## Stated task
Summarize the MongoDB question below in two sentences.

## Page excerpt
· · ·

Remove field found in any mongodb array

Question

I have a document looking like this:

{
field: 'value',
field2: 'value',
scan: [
    [
        {
            dontDeleteMe: 'keepMe',
            arrayToDelete: [0,1,2]
        },
        {
            dontDeleteMe: 'keepMe',
            arrayToDelete: [0,1,2]
        },
        {
            dontDeleteMe: 'keepMe',
            arrayToDelete: [0,1,2]
        },
        {
            dontDeleteMe: 'keepMe',
            arrayToDelete: [0,1,2]
        },
    ],
    [
        {
            dontDeleteMe: 'keepMe',
            arrayToDelete: [0,1,2]
        },
        {
            dontDeleteMe: 'keepMe',
            arrayToDelete: [0,1,2]
        },
        {
            dontDeleteMe: 'keepMe',
            arrayToDelete: [0,1,2]
        },
        {
            dontDeleteMe: 'keepMe',
            arrayToDelete: [0,1,2]
        },
    ],
    [
        {
            dontDeleteMe: 'keepMe',
            arrayToDelete: [0,1,2]
        },
        {
            dontDeleteMe: 'keepMe',
            arrayToDelete: [0,1,2]
        },
        {
            dontDeleteMe: 'keepMe',
            arrayToDelete: [0,1,2]
        },
        {
            dontDeleteMe: 'keepMe',
            arrayToDelete: [0,1,2]
        },
    ],

]

}

We only want to delete any instance of the arrayToDelete that is in a dictionary nested in a list of lists in "scan".

Currently, I've been using

 update({}, {$unset: {"scans.0.0.arrayToDelete":1}}, {multi: true})

to delete the array. However, this only deletes the first (0.0) as you would imagine.

Is it possible to iterate over the scan array and the nested array to delete "arrayToDelete", and keep all other fields?

· · ·

## Dataset
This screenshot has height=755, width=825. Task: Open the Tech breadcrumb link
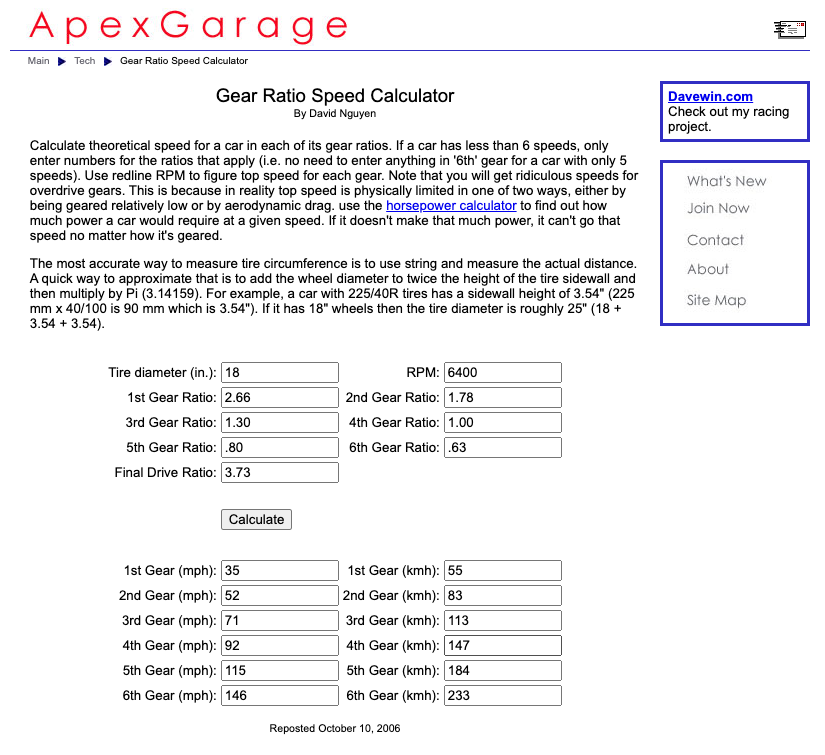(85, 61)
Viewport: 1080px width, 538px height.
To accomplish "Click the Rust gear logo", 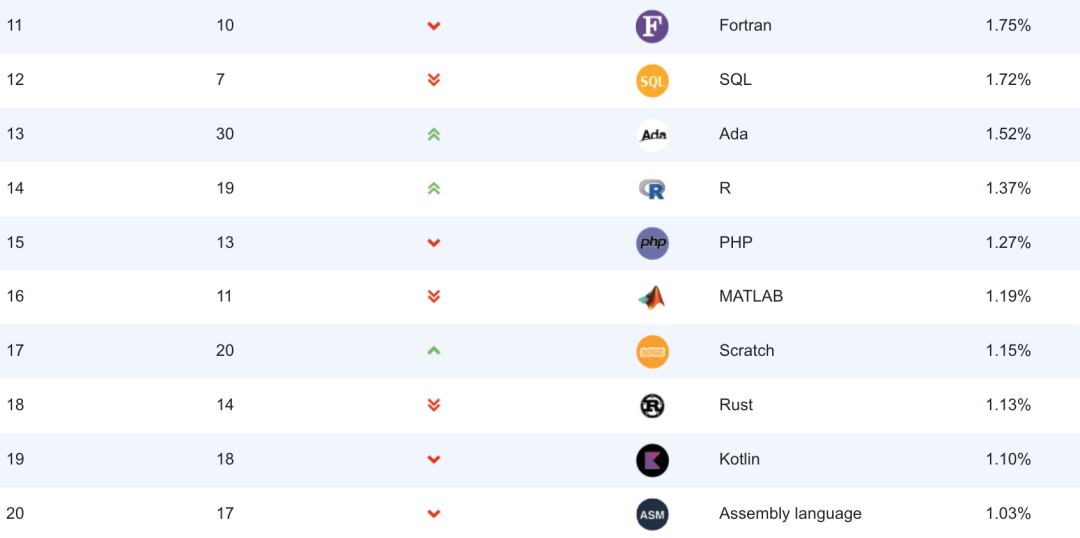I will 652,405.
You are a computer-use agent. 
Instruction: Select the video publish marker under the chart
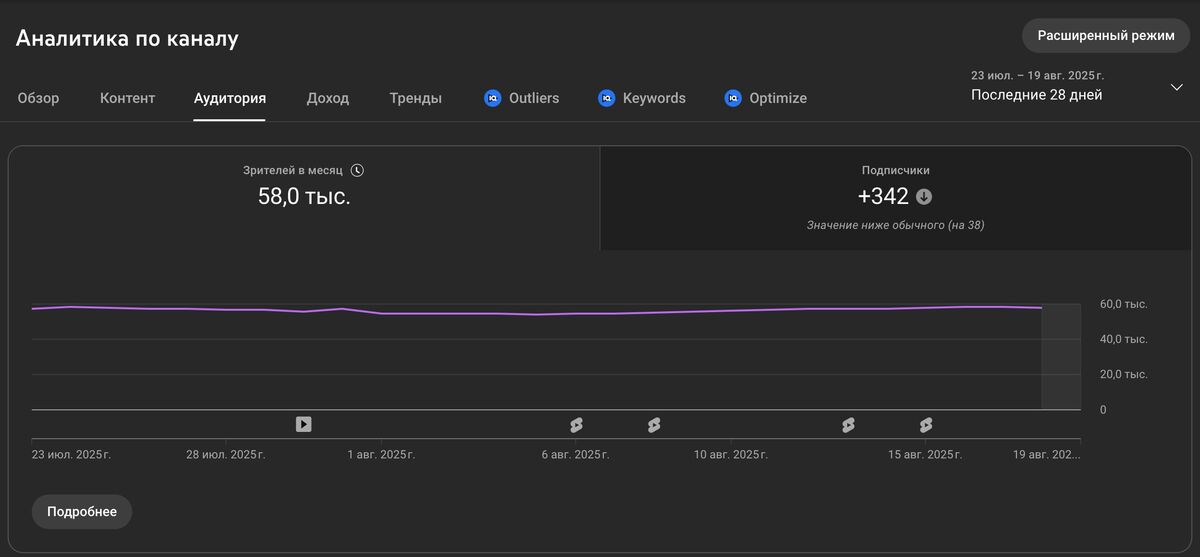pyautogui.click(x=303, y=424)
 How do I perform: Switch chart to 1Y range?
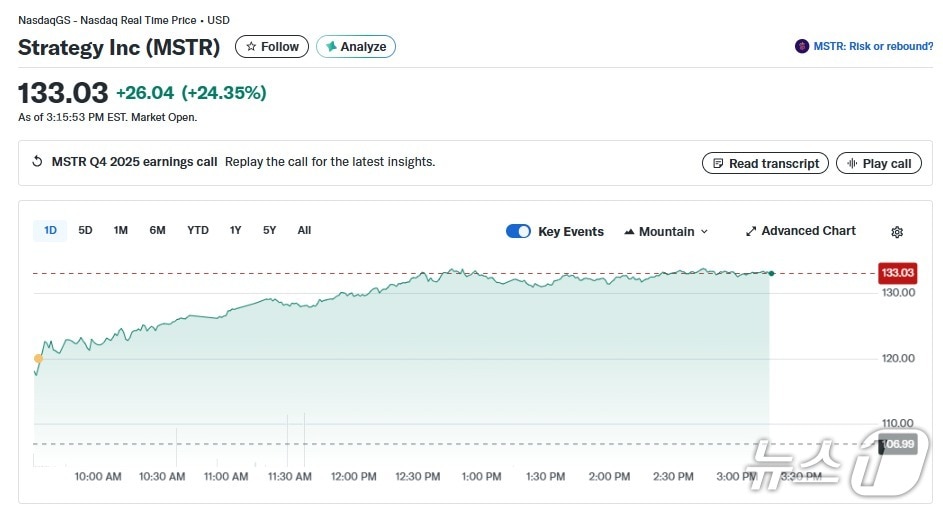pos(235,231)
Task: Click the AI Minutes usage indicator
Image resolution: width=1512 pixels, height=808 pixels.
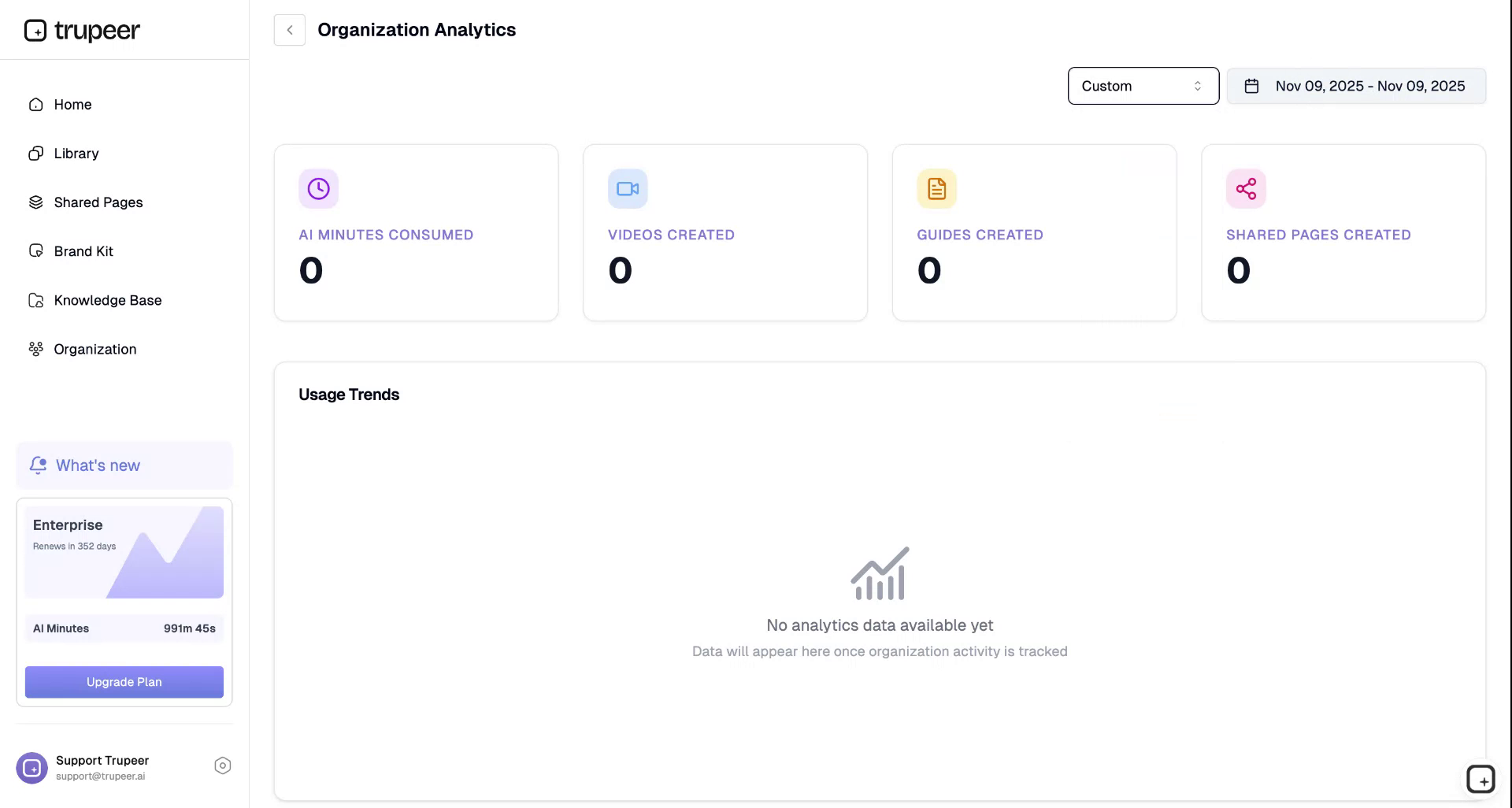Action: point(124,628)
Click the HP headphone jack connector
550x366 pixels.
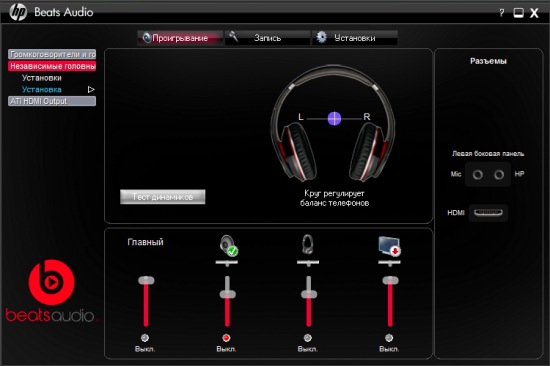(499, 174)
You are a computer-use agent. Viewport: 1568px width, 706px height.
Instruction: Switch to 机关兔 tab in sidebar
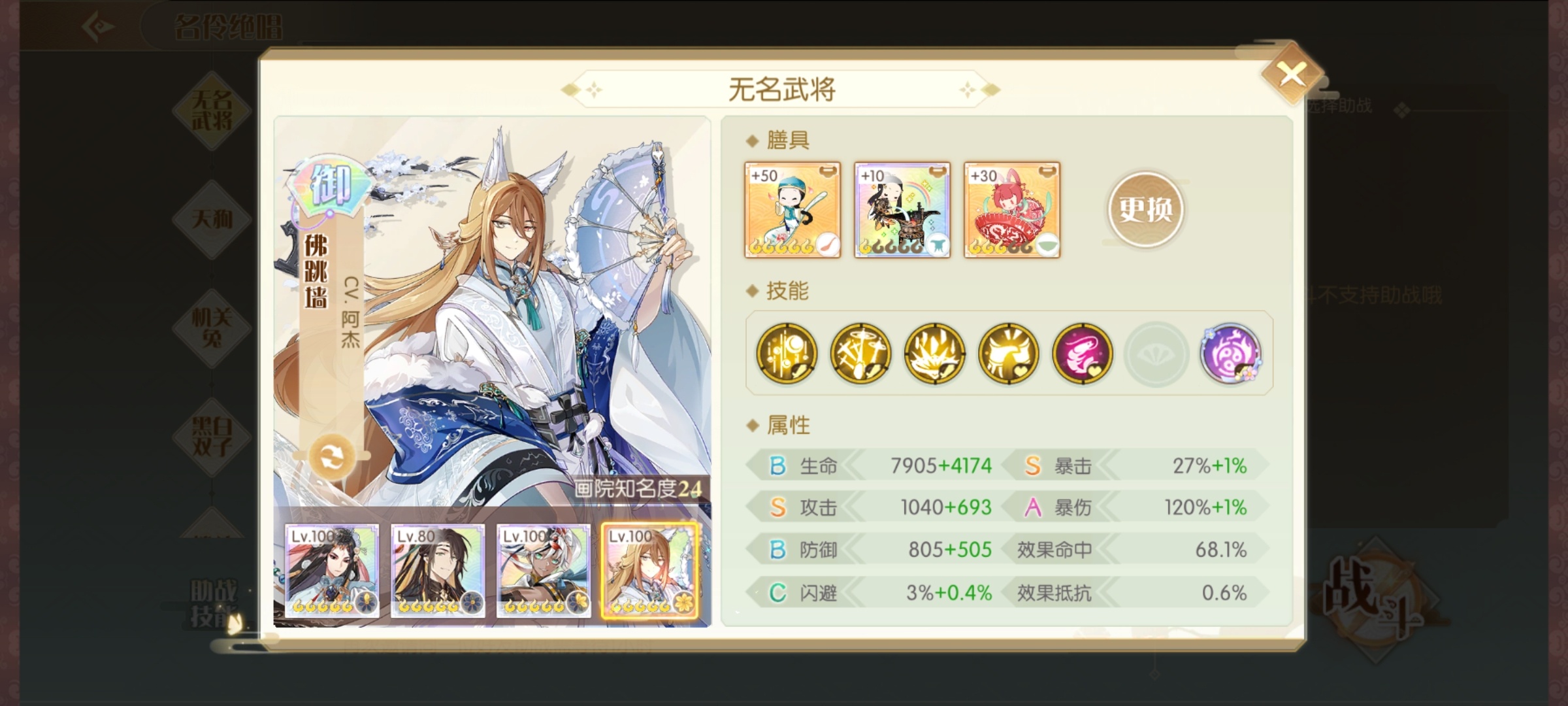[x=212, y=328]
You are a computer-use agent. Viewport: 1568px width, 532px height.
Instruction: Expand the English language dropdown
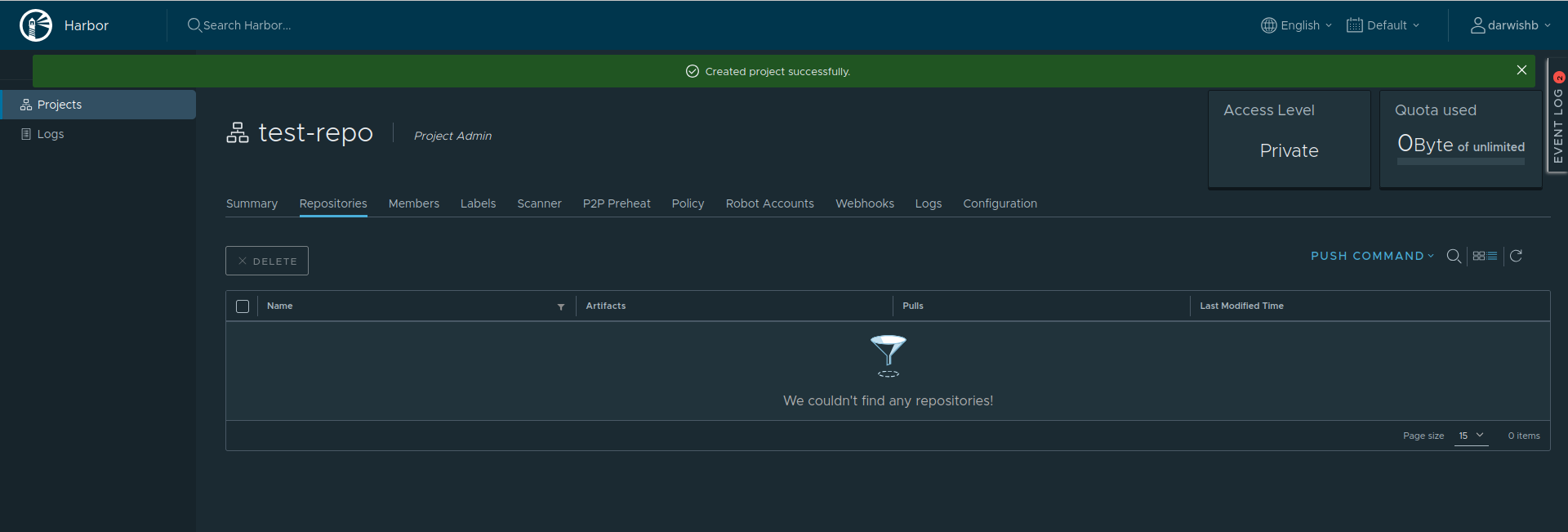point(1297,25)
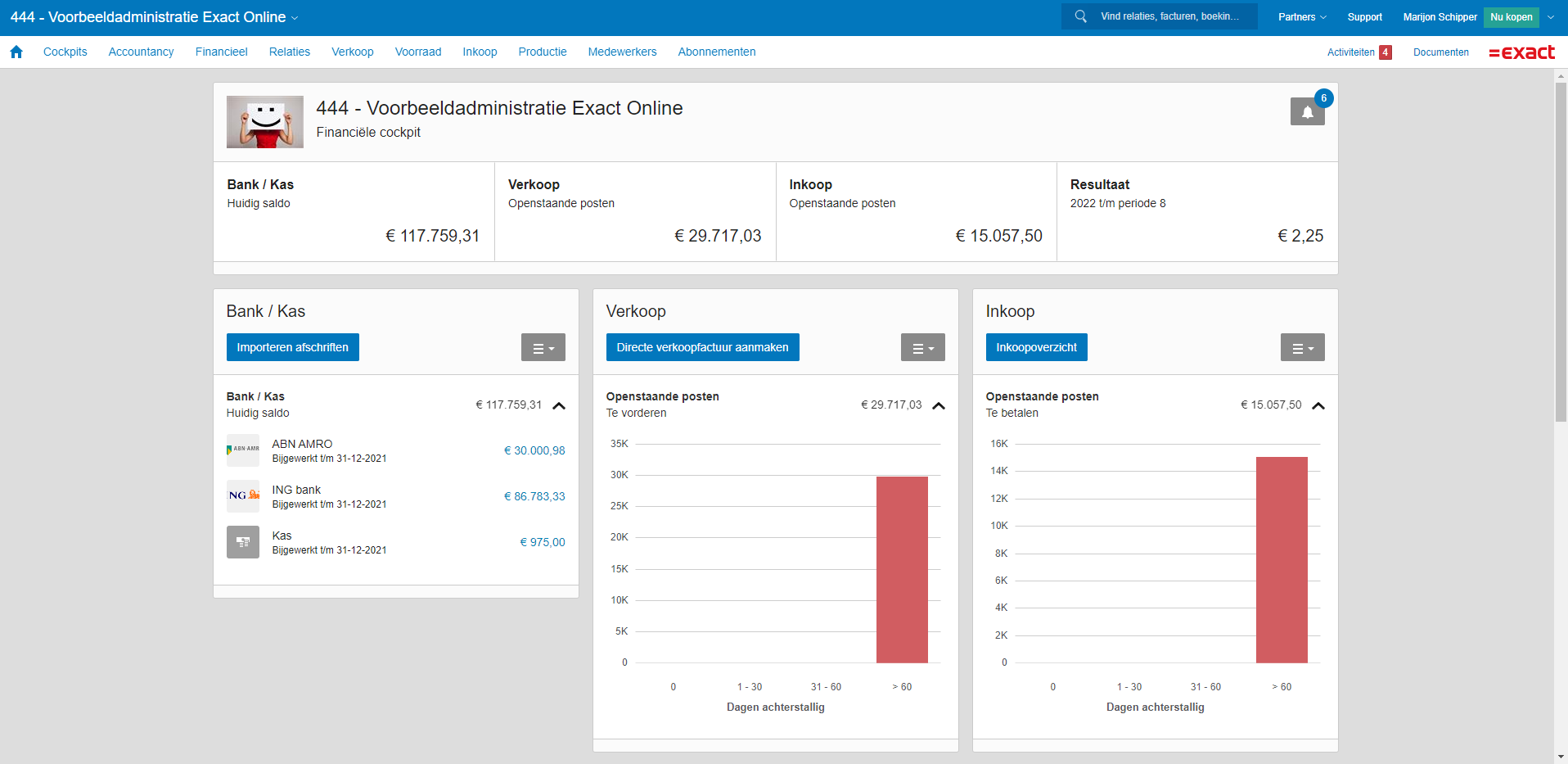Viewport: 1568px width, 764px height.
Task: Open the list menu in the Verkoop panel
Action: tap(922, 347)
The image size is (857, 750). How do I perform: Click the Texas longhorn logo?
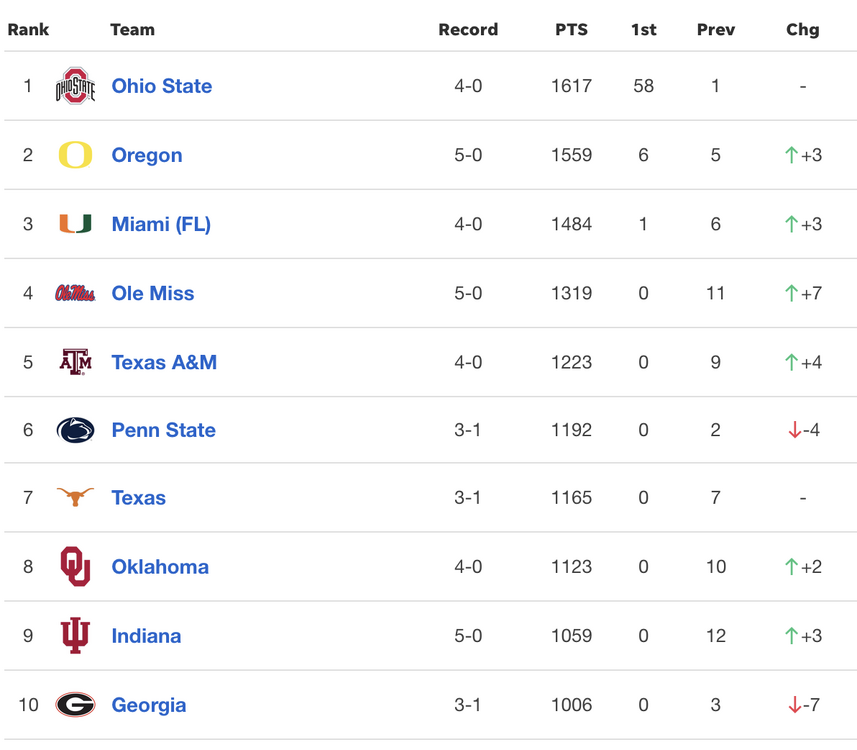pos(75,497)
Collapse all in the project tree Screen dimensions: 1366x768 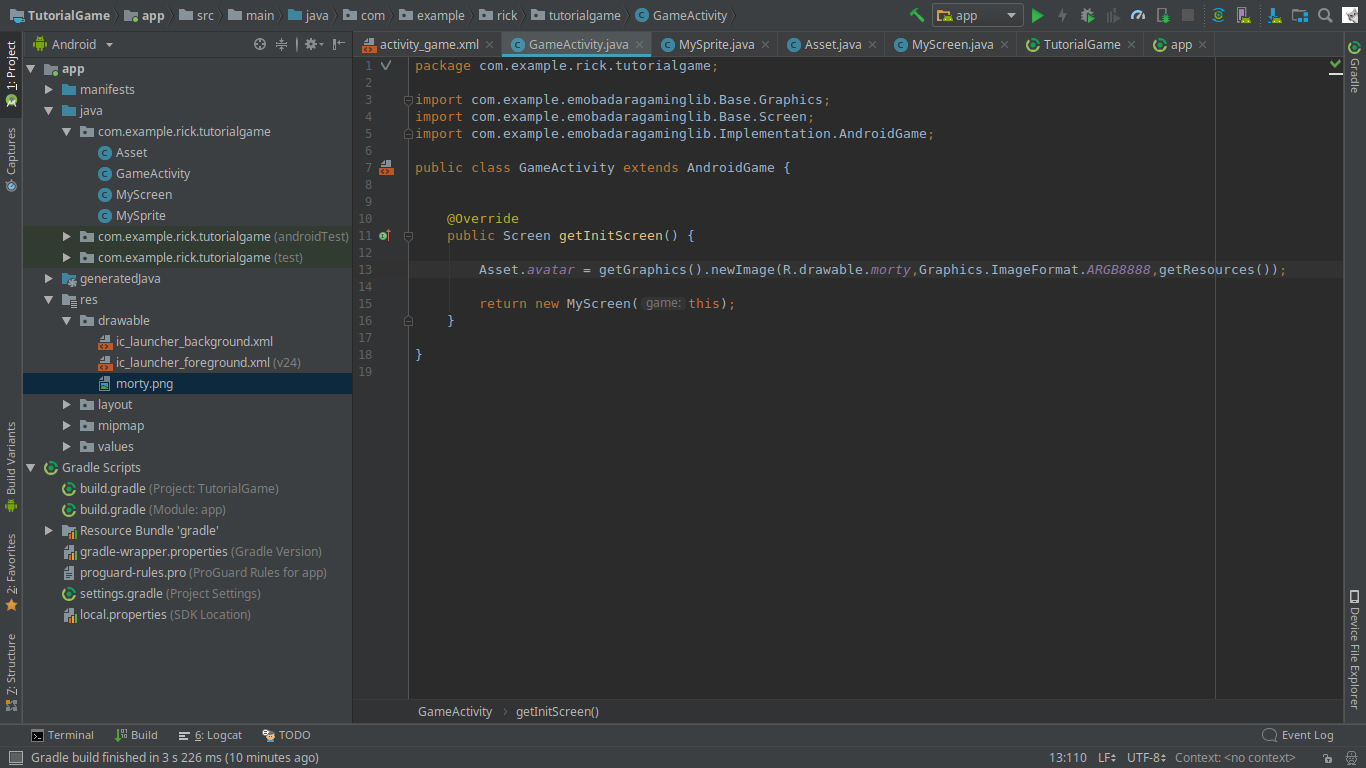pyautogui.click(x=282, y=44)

· · ·

## Solution below
The question concerns a MongoDB document whose "scan" field holds a list of lists of dictionaries, and the asker wants to delete every "arrayToDelete" in those dictionaries while keeping all other fields. The $unset update currently in use deletes only the first instance (0.0), so the asker asks whether the scan array and its nested arrays can be iterated over to remove "arrayToDelete" everywhere.